- [THE TASKS]
• A. From the creep article, copy everything from "Part 1 | Part 2 | Part" down to "the author at damagecontrol@inspectioneering.com.".
• B. List the industries that the editor's note in the creep article names.

- [TEXT]
+++

Part 1 | Part 2 | Part 3

Editor’s Note: This regular column offers practical insights into various damage mechanisms affecting equipment in the O&G, petrochemical, chemical, power generation, and related industries. Readers are encouraged to send us suggestions for future topics, comments on the current article, and raise issues of concern. All submissions will be reviewed and used to pick topics and guide the direction of this column. We will treat all submissions as strictly confidential. Only Inspectioneering and the author will know the names and identities of those who submit. Please send your inputs to the author at damagecontrol@inspectioneering.com.

Introduction

Part 1 of this Damage Control series on high-temperature creep discussed the fundamental damage mechanics associated with time-dependent creep in metals operating at elevated temperatures. Additionally, typical creep damage morphology was highlighted, including the formation of isolated creep voids that tend to coalesce over time to form micro-cracks, and eventually, macro-cracks that can lead to component failure/rupture. The limitations associated with traditional surface and volumetric inspection practices, attempting to identify creep damage, were also explained. This installment of Damage Control provides practical commentary on performing engineering evaluations to approximate creep damage in pressure components and how the Materials Properties Council (MPC) Omega Creep Method, as described in Part 10 of API 579-1/ASME FFS-1, Fitness-For-Service (API 579), can be leveraged to estimate equipment remaining life [1]. A brief overview of the creep rupture data captured in API 530, based on the Larson Miller Parameter (LMP), is also rendered [2,3]. Furthermore, an overview of the advantages of Omega creep testing is offered herein (including the development of material properties for next-generation high-temperature alloys), and relevant examples of how the API 579-based assessment methodology can be incorporated in advanced, inelastic computational simulation techniques such as finite element analysis (FEA) are provided.

+++

- [COLLECTED DATA]
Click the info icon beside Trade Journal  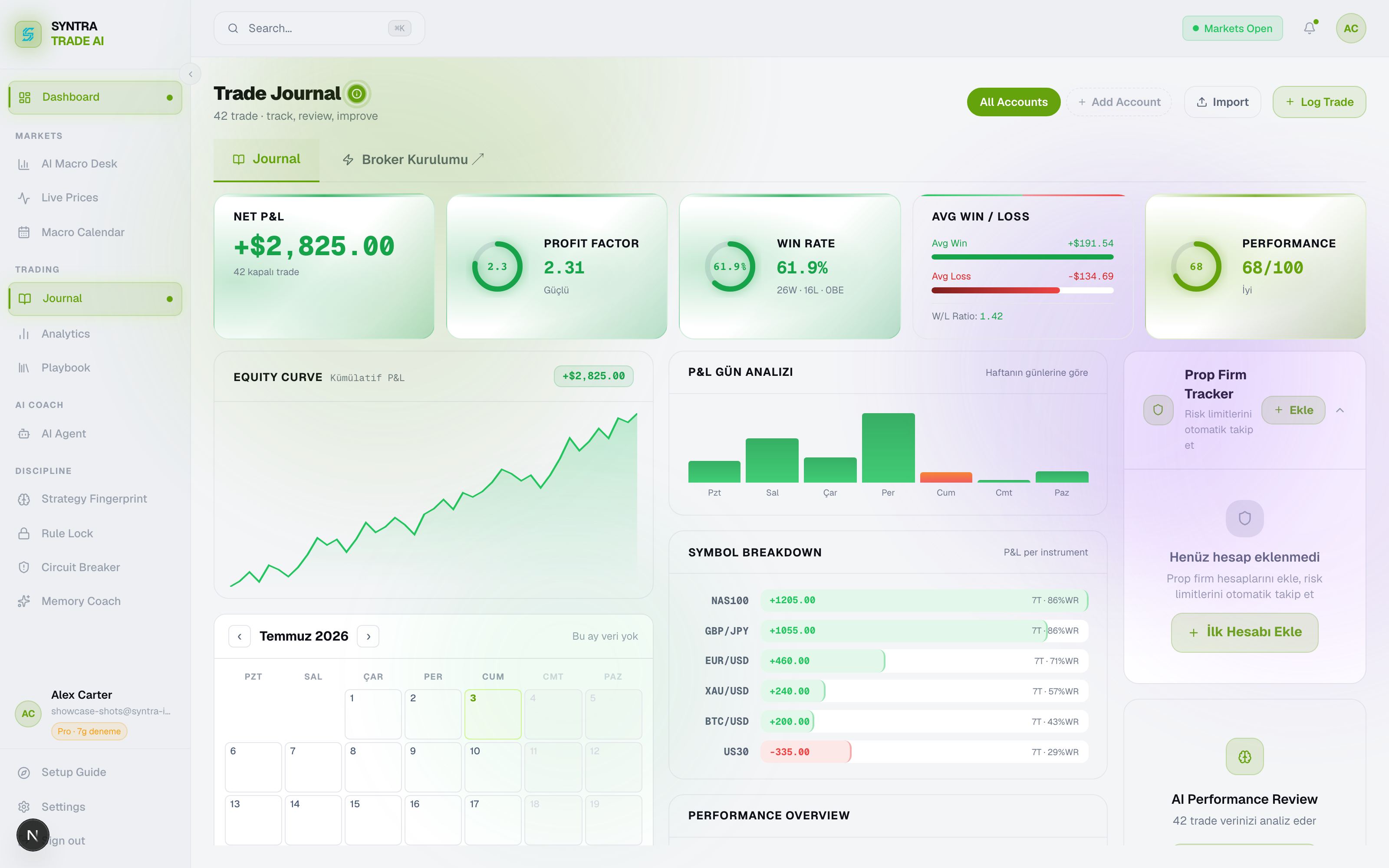coord(357,94)

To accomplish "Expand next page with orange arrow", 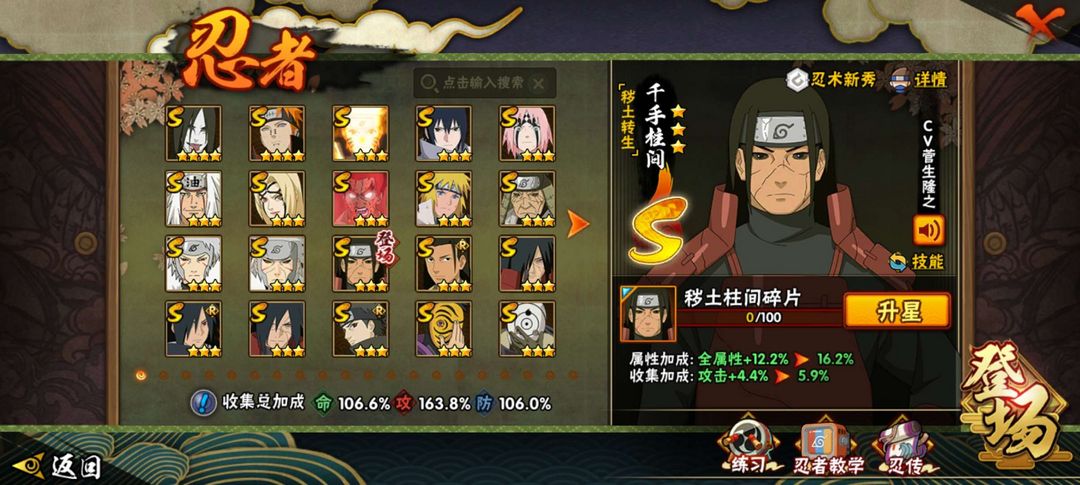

+++

- [TASK RESPONSES]
• A.
Part 1 | Part 2 | Part 3

Editor’s Note: This regular column offers practical insights into various damage mechanisms affecting equipment in the O&G, petrochemical, chemical, power generation, and related industries. Readers are encouraged to send us suggestions for future topics, comments on the current article, and raise issues of concern. All submissions will be reviewed and used to pick topics and guide the direction of this column. We will treat all submissions as strictly confidential. Only Inspectioneering and the author will know the names and identities of those who submit. Please send your inputs to the author at damagecontrol@inspectioneering.com.

• B.
O&G
petrochemical
chemical
power generation